● Source passage

########

Matthew Healy is involved in "proprietary" biomedical research (probably
biological weapons, if you ask me, but for now it appears he's on our
side, so we're cool). He stumbled across the main hypergeometric distribution
probability calculator here at nerdbucket.com, and wanted to share some tips
and tricks for real-world use. His application of the hypergeometric
distribution is to determine if statistical results are significant, via the
Fisher Exact Test:
Curious where the hypergeometric distribution is used in the real
(non-gambling) world? Of course you are! You're a nerd! Knowledge of obscure
things is your calling!
Well, the
Fisher
Exact Test is a way of basically determining if some results that were
measure are likely to be random chance, or if there's really some significance
to the data. Its best use is when the data has a small sample size, which
is apparently common in medical research. Matthew sums it up nicely:
Out of N1 patients given drug A, M1 get better (and N1 - M1 don't)
Out of N2 patients given drug B, M2 get better (and N2 - M2 don't)
From these data can we conclude there is a significant difference between these drugs?
I won't try to explain the formula, as I don't fully understand it myself.
But sufficed to say, it's very important in all kinds of medical research
situations, even those that don't involve biological weapons.
The important thing here isn't so much the Fisher Exact test, and not really
even the real-world use of hypergeometric distributions, as the fact that Mr.
Healy gave me a piece of his code and agreed to let me put it up on my site:
InteractiveHypergeometricCalculator.pl.

########

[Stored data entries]
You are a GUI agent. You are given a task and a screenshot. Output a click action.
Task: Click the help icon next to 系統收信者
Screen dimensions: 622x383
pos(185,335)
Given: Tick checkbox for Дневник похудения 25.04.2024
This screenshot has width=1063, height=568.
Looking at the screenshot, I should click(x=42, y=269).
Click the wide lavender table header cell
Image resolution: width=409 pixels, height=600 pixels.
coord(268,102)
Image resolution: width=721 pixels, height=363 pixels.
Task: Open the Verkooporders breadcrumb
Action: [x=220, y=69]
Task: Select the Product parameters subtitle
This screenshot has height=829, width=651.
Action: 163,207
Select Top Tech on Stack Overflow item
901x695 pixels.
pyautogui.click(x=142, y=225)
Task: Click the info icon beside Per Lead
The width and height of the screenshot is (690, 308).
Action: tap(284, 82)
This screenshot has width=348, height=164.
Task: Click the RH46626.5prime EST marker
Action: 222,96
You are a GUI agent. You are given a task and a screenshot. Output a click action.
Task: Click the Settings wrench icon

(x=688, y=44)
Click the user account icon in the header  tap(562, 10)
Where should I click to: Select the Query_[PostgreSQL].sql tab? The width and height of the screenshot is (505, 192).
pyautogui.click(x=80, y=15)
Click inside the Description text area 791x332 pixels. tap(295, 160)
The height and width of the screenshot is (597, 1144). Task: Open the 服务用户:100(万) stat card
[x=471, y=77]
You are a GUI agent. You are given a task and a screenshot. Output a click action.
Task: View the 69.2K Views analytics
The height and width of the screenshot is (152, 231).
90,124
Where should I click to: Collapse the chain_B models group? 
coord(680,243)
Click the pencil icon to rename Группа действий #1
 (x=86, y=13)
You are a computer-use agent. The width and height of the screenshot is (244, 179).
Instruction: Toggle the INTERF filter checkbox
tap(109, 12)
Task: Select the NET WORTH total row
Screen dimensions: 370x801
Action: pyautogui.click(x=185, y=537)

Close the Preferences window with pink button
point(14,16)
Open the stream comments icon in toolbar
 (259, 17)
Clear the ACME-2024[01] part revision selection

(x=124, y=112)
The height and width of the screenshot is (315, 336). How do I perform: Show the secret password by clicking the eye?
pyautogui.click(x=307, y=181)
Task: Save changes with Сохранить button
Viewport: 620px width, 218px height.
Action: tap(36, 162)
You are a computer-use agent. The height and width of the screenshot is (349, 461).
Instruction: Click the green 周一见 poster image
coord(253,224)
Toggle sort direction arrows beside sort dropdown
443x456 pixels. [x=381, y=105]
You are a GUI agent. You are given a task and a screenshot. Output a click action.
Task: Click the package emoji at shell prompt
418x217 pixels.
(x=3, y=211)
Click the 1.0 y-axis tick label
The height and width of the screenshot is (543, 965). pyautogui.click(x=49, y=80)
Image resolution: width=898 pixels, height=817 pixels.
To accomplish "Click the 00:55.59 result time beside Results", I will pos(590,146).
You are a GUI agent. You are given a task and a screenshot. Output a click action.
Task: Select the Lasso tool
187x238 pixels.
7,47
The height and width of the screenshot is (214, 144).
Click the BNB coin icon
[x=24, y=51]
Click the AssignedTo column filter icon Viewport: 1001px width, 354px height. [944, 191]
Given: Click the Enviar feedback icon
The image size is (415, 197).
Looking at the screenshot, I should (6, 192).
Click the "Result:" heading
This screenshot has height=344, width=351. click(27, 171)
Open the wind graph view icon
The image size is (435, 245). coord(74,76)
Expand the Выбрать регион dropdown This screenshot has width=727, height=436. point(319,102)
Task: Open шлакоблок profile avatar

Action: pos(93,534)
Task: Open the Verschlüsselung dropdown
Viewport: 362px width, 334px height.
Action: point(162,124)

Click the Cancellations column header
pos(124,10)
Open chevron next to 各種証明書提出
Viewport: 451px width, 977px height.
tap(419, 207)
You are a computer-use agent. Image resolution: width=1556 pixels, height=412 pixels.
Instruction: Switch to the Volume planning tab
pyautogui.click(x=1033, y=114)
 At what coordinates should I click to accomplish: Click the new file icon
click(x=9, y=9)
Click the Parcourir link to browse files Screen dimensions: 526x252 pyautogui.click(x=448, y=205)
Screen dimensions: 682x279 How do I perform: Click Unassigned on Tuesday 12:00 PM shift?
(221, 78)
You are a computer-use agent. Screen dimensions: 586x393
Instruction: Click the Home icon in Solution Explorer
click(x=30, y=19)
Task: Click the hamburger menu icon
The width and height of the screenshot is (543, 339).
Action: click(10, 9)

########

● List of tasks
1. According to the hypergeometric distribution passage, when is the Fisher Exact Test best used?
2. Pick up the hypergeometric distribution passage after its final sentence and continue writing it.

● Answers to each task
1. It is best used when the data has a small sample size.

2.
The code may be hard to read if you don't know what's going on, but the most
interesting function is pretty simple:
sub LnFactorial {
my $n = shift;
return $cache[$n] if defined $cache[$n];
return undef if $n < 0;
for (my $i = scalar(@cache); $i <= $n; $i++) {
$cache[$i] = $cache[$i-1] + log($i);
}
return $cache[$n];
}
I've made a few minor formatting changes, but for all intents and purposes,
the code is the same as he sent it to me. There are a couple things I really
liked about his approach here.
First, he built this LnFactorial function to compute huge factorial
values in a "compressed" form. By storing the natural log of each value, he
is able to use addition instead of multiplication, and can make use of
relatively small floating-point numbers -
which modern CPUs can deal with
very effeciently - instead of the typical approach for factorials of doing
multiplication on extremely large integers -
something that modern CPUs
don't inherently support.
The trick is that the natural logarithm of any number returns a value such
that
E to the
power of that value will return the original number. Once you're dealing with
exponents, you can add them together to simulate multiplication or subtract
them to simulate division - once you raise E to the power of the the new
value, it's as if you'd multiplied or divided the original values, only it's
much more CPU-friendly. Here's a simplistic example:
Method 1 - normal math:
25 * 48 = 1200
Method 2 - logarithmic method:
exp(ln(25) + ln(48)) =>
exp(3.21888 + 3.87120) =>
exp(7.09008) = 1200.00380
Clearly there's a bit of error if you round the values too much, but on a
computer, where a lot of precision is kept, this isn't a large enough issue to
be concerned with. Additionally, when you're looking at the factorial of a
large number like 10,000, the CPU savings are incredible. When your language of
choice is Perl, but you really need speedy computations of this nature, using
the logarithmic method is not just clever or "cool", but absolutely necessary.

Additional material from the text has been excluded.